During a recent audit of our application it was discovered that a feature in which users can upload Excel files was vulnerable to XML External Entity processing. This allows the user to DoS the application and in certain cases retrieve any file from the server.
According to the Python documentation the standard library
xml.etree does not resolve external entities.

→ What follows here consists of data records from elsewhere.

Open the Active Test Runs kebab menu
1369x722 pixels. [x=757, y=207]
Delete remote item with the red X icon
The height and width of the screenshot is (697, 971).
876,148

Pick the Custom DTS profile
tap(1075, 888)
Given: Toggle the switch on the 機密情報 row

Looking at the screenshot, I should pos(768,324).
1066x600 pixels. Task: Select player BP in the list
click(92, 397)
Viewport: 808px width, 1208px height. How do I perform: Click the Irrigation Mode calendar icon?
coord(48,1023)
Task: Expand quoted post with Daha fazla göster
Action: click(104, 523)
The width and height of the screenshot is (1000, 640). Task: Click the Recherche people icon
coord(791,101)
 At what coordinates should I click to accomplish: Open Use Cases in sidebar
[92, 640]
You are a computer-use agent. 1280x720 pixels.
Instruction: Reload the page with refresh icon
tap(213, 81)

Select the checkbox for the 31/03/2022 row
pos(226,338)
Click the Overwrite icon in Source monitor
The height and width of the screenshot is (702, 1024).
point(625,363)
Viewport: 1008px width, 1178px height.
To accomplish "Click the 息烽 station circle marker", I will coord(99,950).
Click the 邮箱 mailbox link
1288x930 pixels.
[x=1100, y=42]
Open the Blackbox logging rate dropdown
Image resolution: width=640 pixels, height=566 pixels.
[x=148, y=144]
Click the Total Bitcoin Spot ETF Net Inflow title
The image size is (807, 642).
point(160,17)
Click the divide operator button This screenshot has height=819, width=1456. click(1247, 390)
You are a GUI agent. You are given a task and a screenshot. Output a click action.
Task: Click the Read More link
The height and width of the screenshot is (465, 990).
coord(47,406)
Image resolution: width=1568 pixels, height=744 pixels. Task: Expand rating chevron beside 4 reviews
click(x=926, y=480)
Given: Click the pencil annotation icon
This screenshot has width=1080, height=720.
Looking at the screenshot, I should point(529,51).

However, openpyxl uses lxml by default if it's installed, which does resolve external entities (by default) and thus causes this vulnerability.
I implemented a temporary fix by setting the
OPENPYXL_LXML environment variable to false. I feel however that this should be fixed on openpyxl's side instead of having to remind developers to always disable openpyxl's lxml feature when handling user input.
A simple fix on the lxml side would be to define a parser that disables external entities and use that parser wherever necessary.
from lxml import etree # Vulnerable etree.fromstring(user_controlled_data) # Not vulnerable parser = etree.XMLParser(resolve_entities=False) etree.fromstring(user_controlled_data, parser=parser)
The standard library's
xml.etree.ElementTree.fromstring does not accept a parser keyword argument so care must be taken to preserve interchangeability.
I have attached an Excel file as a proof-of-concept that reads
/dev/random, causing the parser to hang. The PoC file can be used as so:
from openpyxl import load_workbook load_workbook(filename='test.xlsx')
Credit for the discovery goes to F-Secure.